Re: rsync feature suggestion

2003-01-07 Thread Justin Banks
Dave Dykstra wrote
> What Hadmut wants is the oft-requested and discussed "files-from" option
> that I once offered to write but haven't been able to get to.  Andy Schor
> in http://lists.samba.org/pipermail/rsync/2001-November/005272.html posted
> a patch for something similar but it only worked when the sender was on the
> local machine and not when it was remote (among other issues).  I don't
> believe you've posted your patch, Justin; does your "files-from" directly
> contain the list of files to send and skip the recursive traversal?  If so,
> I don't see the point of having rsync have the extra regex options you
> mention because those could all be done by external greps that pre-process
> the file list.

Mine is also victim to the "sender on the local machine" problem, although 
that could be easily rectified. By default, my files-from doesn't do any
recursive processing, but you can control this on a per-file basis within
the list of filenames. Here's an example :

/a/file
/another/file
/some/directory
/some/other/directory 1

would recurse on /some/other/directory but nothing else.

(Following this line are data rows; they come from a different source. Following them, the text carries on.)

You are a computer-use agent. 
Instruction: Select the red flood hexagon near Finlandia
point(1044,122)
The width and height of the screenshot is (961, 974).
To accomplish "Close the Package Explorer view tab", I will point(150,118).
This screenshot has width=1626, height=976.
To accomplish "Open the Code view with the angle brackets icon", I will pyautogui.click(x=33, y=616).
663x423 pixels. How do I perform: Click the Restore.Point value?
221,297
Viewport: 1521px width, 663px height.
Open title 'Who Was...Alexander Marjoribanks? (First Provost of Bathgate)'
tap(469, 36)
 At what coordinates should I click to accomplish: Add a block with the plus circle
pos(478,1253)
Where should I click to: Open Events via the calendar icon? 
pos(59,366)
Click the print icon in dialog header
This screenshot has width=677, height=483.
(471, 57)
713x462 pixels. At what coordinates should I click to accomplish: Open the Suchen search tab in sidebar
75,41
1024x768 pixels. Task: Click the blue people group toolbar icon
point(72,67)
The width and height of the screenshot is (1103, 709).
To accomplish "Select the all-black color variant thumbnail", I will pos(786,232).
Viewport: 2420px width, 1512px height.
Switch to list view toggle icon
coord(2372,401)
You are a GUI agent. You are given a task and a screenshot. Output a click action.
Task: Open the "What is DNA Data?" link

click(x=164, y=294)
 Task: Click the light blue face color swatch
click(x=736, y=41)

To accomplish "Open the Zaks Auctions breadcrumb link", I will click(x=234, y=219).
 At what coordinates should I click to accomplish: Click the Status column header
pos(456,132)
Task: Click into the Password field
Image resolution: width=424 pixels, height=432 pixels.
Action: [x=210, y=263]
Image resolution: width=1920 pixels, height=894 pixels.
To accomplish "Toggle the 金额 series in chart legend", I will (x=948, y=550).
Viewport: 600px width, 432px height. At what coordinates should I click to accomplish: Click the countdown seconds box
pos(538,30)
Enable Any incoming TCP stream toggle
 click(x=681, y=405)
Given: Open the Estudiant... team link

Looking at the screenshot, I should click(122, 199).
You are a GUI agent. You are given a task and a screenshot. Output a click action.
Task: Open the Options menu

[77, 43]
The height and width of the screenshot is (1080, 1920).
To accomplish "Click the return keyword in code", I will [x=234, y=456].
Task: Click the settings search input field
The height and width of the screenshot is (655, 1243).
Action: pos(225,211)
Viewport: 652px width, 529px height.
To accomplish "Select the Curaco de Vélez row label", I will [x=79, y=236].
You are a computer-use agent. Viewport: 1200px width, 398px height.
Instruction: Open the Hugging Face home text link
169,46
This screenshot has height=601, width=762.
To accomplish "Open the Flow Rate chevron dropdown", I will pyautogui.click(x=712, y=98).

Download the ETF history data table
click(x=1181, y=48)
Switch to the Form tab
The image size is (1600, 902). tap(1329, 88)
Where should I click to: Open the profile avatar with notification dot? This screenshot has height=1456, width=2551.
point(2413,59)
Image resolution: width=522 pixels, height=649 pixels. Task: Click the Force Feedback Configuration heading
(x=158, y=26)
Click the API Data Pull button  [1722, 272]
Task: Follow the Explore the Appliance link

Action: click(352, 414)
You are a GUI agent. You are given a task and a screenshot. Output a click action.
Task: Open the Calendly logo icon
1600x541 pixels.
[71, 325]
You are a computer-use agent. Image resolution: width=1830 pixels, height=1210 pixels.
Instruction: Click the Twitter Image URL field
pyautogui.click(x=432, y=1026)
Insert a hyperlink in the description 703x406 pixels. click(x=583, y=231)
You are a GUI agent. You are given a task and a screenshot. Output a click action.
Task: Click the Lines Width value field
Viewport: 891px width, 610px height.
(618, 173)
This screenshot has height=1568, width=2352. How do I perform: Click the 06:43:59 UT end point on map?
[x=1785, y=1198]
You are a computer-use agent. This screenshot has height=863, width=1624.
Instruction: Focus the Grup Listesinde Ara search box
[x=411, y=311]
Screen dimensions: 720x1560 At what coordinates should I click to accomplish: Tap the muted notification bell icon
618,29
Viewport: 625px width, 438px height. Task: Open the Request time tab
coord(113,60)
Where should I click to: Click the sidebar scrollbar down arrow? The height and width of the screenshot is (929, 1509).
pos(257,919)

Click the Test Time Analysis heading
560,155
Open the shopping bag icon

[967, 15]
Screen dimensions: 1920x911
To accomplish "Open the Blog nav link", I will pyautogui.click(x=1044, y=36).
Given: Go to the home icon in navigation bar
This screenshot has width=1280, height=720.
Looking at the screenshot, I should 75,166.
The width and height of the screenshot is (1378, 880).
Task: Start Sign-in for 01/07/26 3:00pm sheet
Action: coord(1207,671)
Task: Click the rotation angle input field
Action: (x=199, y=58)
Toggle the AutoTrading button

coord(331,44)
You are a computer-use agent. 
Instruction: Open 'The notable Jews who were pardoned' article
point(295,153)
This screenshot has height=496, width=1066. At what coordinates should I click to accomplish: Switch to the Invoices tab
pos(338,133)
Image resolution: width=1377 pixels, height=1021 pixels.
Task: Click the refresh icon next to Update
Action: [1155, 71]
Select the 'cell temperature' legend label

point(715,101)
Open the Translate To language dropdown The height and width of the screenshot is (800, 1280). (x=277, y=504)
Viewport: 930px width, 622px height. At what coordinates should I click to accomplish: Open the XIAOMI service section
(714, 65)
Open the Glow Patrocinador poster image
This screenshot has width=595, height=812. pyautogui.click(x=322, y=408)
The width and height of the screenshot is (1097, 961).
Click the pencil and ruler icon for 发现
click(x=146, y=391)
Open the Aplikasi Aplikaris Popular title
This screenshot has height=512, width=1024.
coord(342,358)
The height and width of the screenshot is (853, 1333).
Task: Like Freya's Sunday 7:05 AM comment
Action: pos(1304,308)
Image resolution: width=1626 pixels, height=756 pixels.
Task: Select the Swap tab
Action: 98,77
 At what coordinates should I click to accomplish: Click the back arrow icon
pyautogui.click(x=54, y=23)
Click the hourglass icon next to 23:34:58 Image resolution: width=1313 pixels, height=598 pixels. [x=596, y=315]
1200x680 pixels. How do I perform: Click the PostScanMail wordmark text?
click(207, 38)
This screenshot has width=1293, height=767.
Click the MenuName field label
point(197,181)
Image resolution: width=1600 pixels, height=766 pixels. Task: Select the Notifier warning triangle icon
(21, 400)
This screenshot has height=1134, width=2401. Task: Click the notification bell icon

I also made the list
of files base-64 encoded to avoid some obvious problems, and it works with
all filenames (ascii, UTF-N).

-justinb

-- 
To unsubscribe or change options: http://lists.samba.org/mailman/listinfo/rsync
Before posting, read: http://www.tuxedo.org/~esr/faqs/smart-questions.html



Re: rsync feature suggestion

2003-01-07 Thread Dave Dykstra
What Hadmut wants is the oft-requested and discussed "files-from" option
that I once offered to write but haven't been able to get to.  Andy Schor
in http://lists.samba.org/pipermail/rsync/2001-November/005272.html posted
a patch for something similar but it only worked when the sender was on the
local machine and not when it was remote (among other issues).  I don't
believe you've posted your patch, Justin; does your "files-from" directly
contain the list of files to send and skip the recursive traversal?  If so,
I don't see the point of having rsync have the extra regex options you
mention because those could all be done by external greps that pre-process
the file list.

- Dave


On Fri, Jan 03, 2003 at 11:51:05AM -0600, Justin Banks wrote:
> Max Bowsher wrote
> > Hadmut Danisch wrote:
> > > I'd like to suggest a new feature to rsync.
> > 
> > > I am mirroring a debian archive, but unfortunately,
> > > debian mixes all files of several distributions in a
> > > subtree /pool. There is no way to select only the files
> > > of a certain distribution through a simple exclude/include
> > > expression.
> > >
> > > There is a tool called debmirror, which first downloads
> > > the distribution index files, extracts all the filenames/paths
> > > of the files needed and then calls rsync for every single file.
> > > Thats certainly not useful, especially since rsync shows the
> > > servers motd for every single file.
> > 
> > I was about to suggest:
> > $ rsync --include-from=list-file --exclude=\*
> > but of course that will exclude the parent directories of files you want,
> > causing them to be ignored.
> > 
> > This might work:
> > $ rsync --include-from=list-file --include=\*\*/ --exclude=\*
> > 
> > although it will mirror the entire directory structure (but not unspecified
> > files).
> > 
> > Probably, rsync should be taught that: "If I explicitly include a file, look
> > for it explicitly, even if I've excluded a parent directory."
> 
> Not too long ago, I modified/mangled rsync to do
> 
> rsync --files-from /some/file --include-regexes /some/regular/expressions \
>   --exclude-regexes /some/regular/expressions
> 
> 
> such that all the files in /some/file would be sent iff they matched the
> posix regexes in --include-regexes and didn't match the ones in 
> --exclude-regexes (if present).
> 
> I don't have a wide variety of platforms to test it on, but it worked okay
> on linux, solaris, and irix.
> 
> -justinb 
-- 
To unsubscribe or change options: http://lists.samba.org/mailman/listinfo/rsync
Before posting, read: http://www.tuxedo.org/~esr/faqs/smart-questions.html



Re: rsync feature suggestion

2003-01-03 Thread Hadmut Danisch
Hi,

I just sent an answer to Edward's similar suggestion to the list.

regards
Hadmut

-- 
To unsubscribe or change options: http://lists.samba.org/mailman/listinfo/rsync
Before posting, read: http://www.tuxedo.org/~esr/faqs/smart-questions.html



Re: rsync feature suggestion

2003-01-03 Thread Hadmut Danisch
On Fri, Jan 03, 2003 at 11:28:37AM -0600, Edward King wrote:
> Might it be possible to take the file list that you want to feed to 
> rsync and turn it into an rsync.conf file?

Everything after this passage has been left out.